Источник →
------------------------------

На этом беседа наша и кончилась. Я думаю, что нет надобности напоминать, что я воспроизвёл её не в точных словах, не буквально. В точности смысла – не сомневаюсь.
И вот я увидел пред собой Владимира Ильича Ленина ещё более твёрдым, непреклонным, чем он был на Лондонском съезде. Но там он волновался, и были моменты, когда ясно чувствовалось, что раскол в партии заставляет переживать его очень тяжёлые минуты.
Здесь он был настроен спокойно, холодновато и насмешливо, сурово отталкивался от бесед на философские темы и вообще вёл себя настороженно. А. А. Богданов, человек удивительно симпатичный, мягкий и влюблённый в Ленина, но немножко самолюбивый, принуждён был выслушивать весьма острые и тяжёлые слова:
– Шопенгауэр говорит: «Кто ясно мыслит – ясно излагает», я думаю, что лучше этого он ничего не сказал. Вы, т[оварищ] Богданов, излагаете неясно. Вы мне объясните в двух-трёх фразах, что даёт рабочему классу ваша «подстановка» и почему махизм – революционнее марксизма?
Богданов пробовал объяснить, но он говорил действительно неясно и многословно.
– Бросьте, – советовал Владимир Ильич. – Кто-то, кажется Жорес, сказал: «Лучше говорить правду, чем быть министром», я бы прибавил: и махистом.
Затем он азартно играл с Богдановым в шахматы и, проигрывая, сердился, даже унывал, как-то по-детски. Замечательно: даже и это детское уныние, так же как его удивительный смех, – не нарушали целостной слитности его характера.
Был на Капри другой Ленин – прекрасный товарищ, весёлый человек, с живым и неутомимым интересом ко всему в мире, с поразительно мягким отношением к людям.
Как-то поздним вечером, когда все ушли гулять, он говорил мне и М. Ф. Андреевой, – невесело говорил, с глубоким сожалением:
– Умные, талантливые люди, не мало сделали для партии, могли бы сделать в десять раз больше, а – не пойдут они с нами! Не могут. И десятки, сотни таких людей ломает, уродует этот преступный строй.

------------------------------

Исходные данные →
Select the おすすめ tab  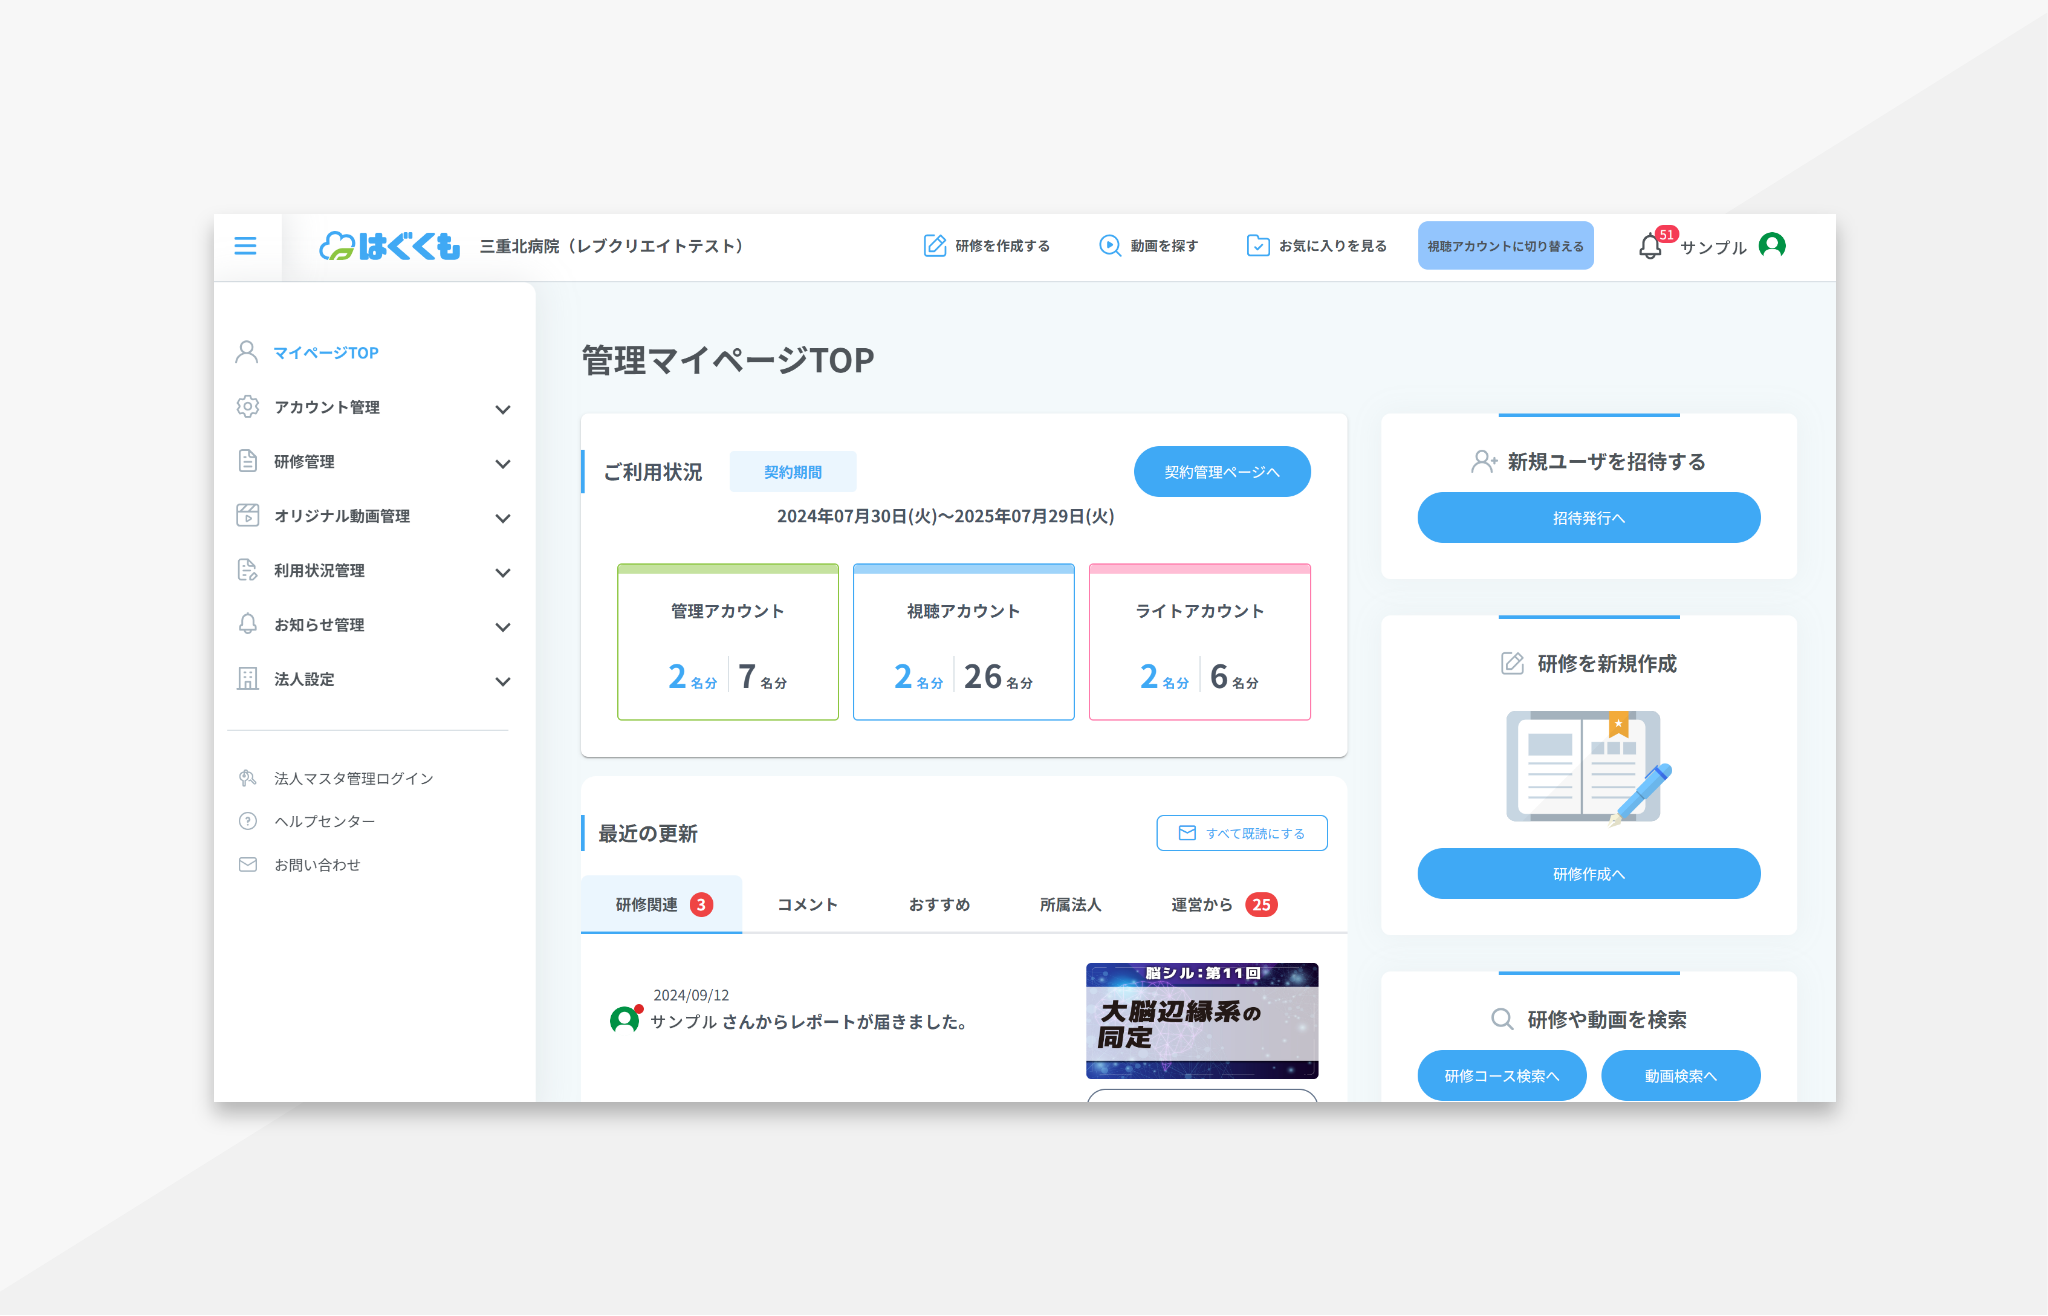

------------------------------

Короткое задание 1 → Верните без изменений отрывок из текста о Ленине на Капри от «И вот я увидел» до «махизм – революционнее марксизма?» включительно.
Короткое задание 2 → Продолжите текст о Ленине на Капри, начиная сразу после его последнего предложения.

Правильный ответ 1 →
И вот я увидел пред собой Владимира Ильича Ленина ещё более твёрдым, непреклонным, чем он был на Лондонском съезде. Но там он волновался, и были моменты, когда ясно чувствовалось, что раскол в партии заставляет переживать его очень тяжёлые минуты.
Здесь он был настроен спокойно, холодновато и насмешливо, сурово отталкивался от бесед на философские темы и вообще вёл себя настороженно. А. А. Богданов, человек удивительно симпатичный, мягкий и влюблённый в Ленина, но немножко самолюбивый, принуждён был выслушивать весьма острые и тяжёлые слова:
– Шопенгауэр говорит: «Кто ясно мыслит – ясно излагает», я думаю, что лучше этого он ничего не сказал. Вы, т[оварищ] Богданов, излагаете неясно. Вы мне объясните в двух-трёх фразах, что даёт рабочему классу ваша «подстановка» и почему махизм – революционнее марксизма?

Правильный ответ 2 →
В другой раз он сказал:
– Луначарский вернётся в партию, он – менее индивидуалист, чем те двое. На редкость богато одарённая натура. Я к нему «питаю слабость» – чёрт возьми, какие глупые слова: питать слабость! Я его, знаете, люблю, отличный товарищ! Есть в нём какой-то французский блеск. Легкомыслие у него тоже французское, легкомыслие – от эстетизма у него.
Он подробно расспрашивал о жизни каприйских рыбаков, о их заработке, о влиянии попов, о школе – широта его интересов не могла не изумлять меня. Когда ему указали, что вот этот попик – сын бедного крестьянина, он сейчас же потребовал, чтоб ему собрали справки: насколько часто крестьяне отдают своих детей в семинариумы, и возвращаются ли дети крестьян служить попами в свои деревни?
– Вы – понимаете? Если это не случайное явление – значит, это политика Ватикана. Хитрая политика!
Не могу представить себе другого человека, который, стоя так высоко над людьми, умел бы сохранить себя от соблазна честолюбия и не утратил бы живого интереса к «простым людям».
Был в нём некий магнетизм, который притягивал к нему сердца и симпатии людей труда. Он не говорил по-итальянски, но рыбаки Капри, видевшие и Шаляпина и не мало других крупных русских людей, каким-то чутьём сразу выделили Ленина на особое место. Обаятелен был его смех, – «задушевный» смех человека, который, прекрасно умея видеть неуклюжесть людской глупости и акробатические хитрости разума, умел наслаждаться детской наивностью «простых сердцем».
Старый рыбак, Джиованни Спадаро, сказал о нём:
– Так смеяться может только честный человек.
Качаясь в лодке, на голубой и прозрачной, как небо, волне, Ленин учился удить рыбу «с пальца» – лесой без удилища. Рыбаки объясняли ему, что подсекать надо, когда палец почувствует дрожь лесы:
– Кози: дринь-дринь. Капиш?
Он тотчас подсёк рыбу, повёл её и закричал с восторгом ребёнка, с азартом охотника:
– Ага! Дринь-дринь!
Рыбаки оглушительно и тоже, как дети, радостно захохотали и прозвали рыбака:
«Синьор Дринь-дринь».
Он уехал, а они всё спрашивали:
– Как живёт синьор Дринь-дринь? Царь не схватит его, нет?
Не помню, до Владимира Ильича или после его на Капри был Г. В. Плеханов.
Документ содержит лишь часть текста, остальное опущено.